Maka itulah perlindungan sejati. Kemanapun kita pergi akan selamat. Timbunan kebajikan ini mengkondisikan kita berada pada tempat yang tepat dan waktu yang sesuai.

Contoh : Saat seseorang yang berada di tempat sepi, ingin menolong korban kecelakaan tabrak lari, namun ia dipergoki penduduk dan disangka sebagai penabrak sehingga dia malah yang digebugi oleh massa, ini berarti dia berada pada tempat yang tidak tepat, pada waktu yang tidak sesuai. Sebaliknya, orang-orang yang selamat dari mara bencana-gempa, banjir, longsor, bom; karena mereka telah meninggalkan tempat tepat beberapa saat sebelum peristiwa itu terjadi. Mereka dapat dikatakan sebagai orang yang terlindung oleh kebajikan mereka masing-masing. Perlindungan sejati seperti ini dapat terjadi karena berasal dari perbuatan kebajikan kita sendiri yang lurus,patut , dan benar melalui pelaksanaan pernyataan Buddham, Dhammam, Sangham saranang gachami.

Beberapa pertanyaan pengunjung setelah selesai uraian Dhamma :

1. Kenapa ada kejadian disaat ada bencana banjir, semua tergenang namun altar Sang Buddha selamat dari musibah ?

BU.M (Bhikkhu Uttamo Mahathera) : untuk kasus altar bebas banjir, ini pasti akan terjadi terutama bagi altar yang berada di lantai tingkat 8 (tawa meledak). Tetapi apakah ada altar yang bebas dari kebakaran ? (BU.M balik bertanya). Ada, dan memang itu ada nyata. Tapi lebih banyak altar yang sebagai penyebab dari kebakaran (tawa meledak kembali). Banyak kasus lilin altar disenggol kucing dan mengakibatkan timbulnya kasus kebakaran. Untuk hal ini, muncul pandangan keliru akan sebab terselamatkannya sebuah altar. Yang membuat selamat adalah karma baik dari si pemilik altar tersebut. Apabila terselamatkan, menimbulkan keyakinan yang makin besar terhadap Buddha sehingga puja-nya pun semakin sungguh-sungguh & yakin. Namun jika sebaliknya pun jangan sampai melunturkan keyakinan terhadap Ajaran kebenaran & kebajikan.

2.Relik gigi geraham Sang Buddha saja 10cm, seberapa besar tubuhnya? Angulimala apa memiliki relik?

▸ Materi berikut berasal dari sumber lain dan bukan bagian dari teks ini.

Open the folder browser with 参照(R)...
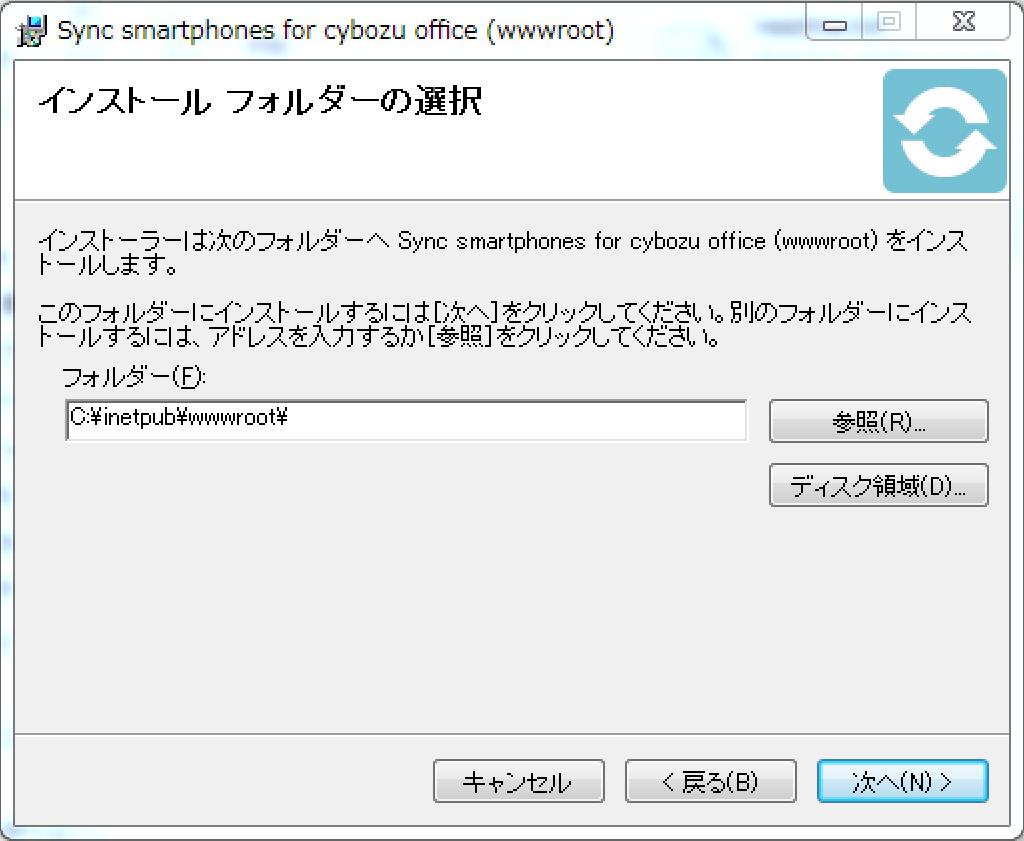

BU.M : sebagai info, sesuai dengan ilmu kedokteran, gigi paling belakang sudah mulai berkurang fungsinya sehingga di masa sekarang gigi geraham paling belakang lebih banyak yang dicabut karena kurang bermanfaat. Adapun bentuk fisik juga mengalami proses evolusi dari tahun ke tahun. Sehingga tidak mustahil pada 3000th lalu, pada jaman Sang Buddha masih hidup, manusia memiliki tubuh yang memang jauh lebih besar, sehingga struktur giginya pun demikian.

Angulimala; Bahwa perilaku manusia sebetulnya tidak mempengaruhi pencapaian kesucian, kecuali apabila melakukan salah satu dari 5 keburukan/kejahatan besar yaitu membunuh ayah, membunuh ibu, melukai seorang Sammasambuddha, membunuh arahatta dan memecah belah Sangha.Untunglah Sang Buddha menolong Angulimala agar tdk memotong jari ibu kandungnya. Oleh karenanya kita bisa melihat relik dari Arahatta Angulimala. Perlu digarisbawahi, Orang yg suci bila dikremasi keluar relik. Tetapi setiap manusia yang dikremasi saat meninggal dan terdapat relic, belum tentu dia suci. Hal ini dapat diibaratkan, kucing adalah hewan berkaki empat, namun tidak semua hewan berkaki empat adalah kucing. Masih ada kambing, sapi, kerbau dsb.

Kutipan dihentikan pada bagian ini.